There is a great sense of urgency across the globe, particularly in the developed world as governments and central banks take proactive measures to minimise the adverse impact of the virus to both their social and economic set-ups. The International Monetary Fund has since revised the 2020 global economic growth forecast to levels below the prior year, which implies a slowdown even as risks of a recession abound.
The multilateral lender has announced a US$50 billion war chest to help countries fight the negative economic effects of coronavirus. In the same vein, the World Bank has set aside US$12 billion for a similar cause. With production significantly hit, China has announced a US$143 billion package to cushion companies and workers affected by the virus.
China earlier extended its Lunar holidays late into February as the virus raged, a move which lowered production by a huge margin. China’s gross domestic product is now seen slowing down to the lowest level on a quarterly basis since the death of Chairman Mao in 1978. Against the rising tide of a global economic shock, it is paramount to look at the preparedness of Zimbabwe on both the social and economic aspects. Zimbabwe’s government says it is adequately capacitated to contain an envisaged outbreak within its borders.
At weekly cabinet briefings, updates on new developments regarding the virus have been given. Key observations on the ground are that Zimbabwe remains very vulnerable to the virus. Only until recently, government allowed free entry without adequate checks. Even as the outbreak spreads, the measures have been temporarily tightened.
The rules required travellers to self-quarantine for a fortnight upon arrival in Zimbabwe. This is not the most effective way of dealing with the crisis as the subject is not monitored within the fortnight of self-quarantine. Other countries are creating quarantine zones, where subjects are constantly checked until a fortnight lapses and then released. Outside of these measures, the tests upon entry do not constitute effective screening but are mere temperature checks, which can be dodged especially at border posts. The Chinese community in Zimbabwe has grown significantly over the last decade in line with the growth in their investments in the country. Around the Lunar holidays it would be expected that the movement to China was high, while movement from China also increased after the holidays.
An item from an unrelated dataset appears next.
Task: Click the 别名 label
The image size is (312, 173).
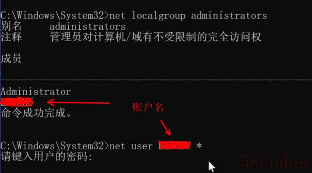Action: point(11,26)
The biggest challenge is that Zimbabwe considers China an all-weather friend and therefore sometimes tilts the rules just to appease a friend. Zimbabwe is also very desperate to secure a bailout and China is one of the countries it hopes may one day come to its rescue.
Given weak health systems in Africa, preventative measures that mitigate the risk are more effective and this is exactly what other countries are pursuing. For Zimbabwe, service delivery, particularly health, is presently at its lowest point in 40 years.
The economic effects of coronavirus should equally not be downplayed. China is Zimbabwe’s second largest donor and presently funding key developments such as Robert Mugabe International Airport extension, Hwange Thermal Power Station extension and the new parliament in Mt Hampden.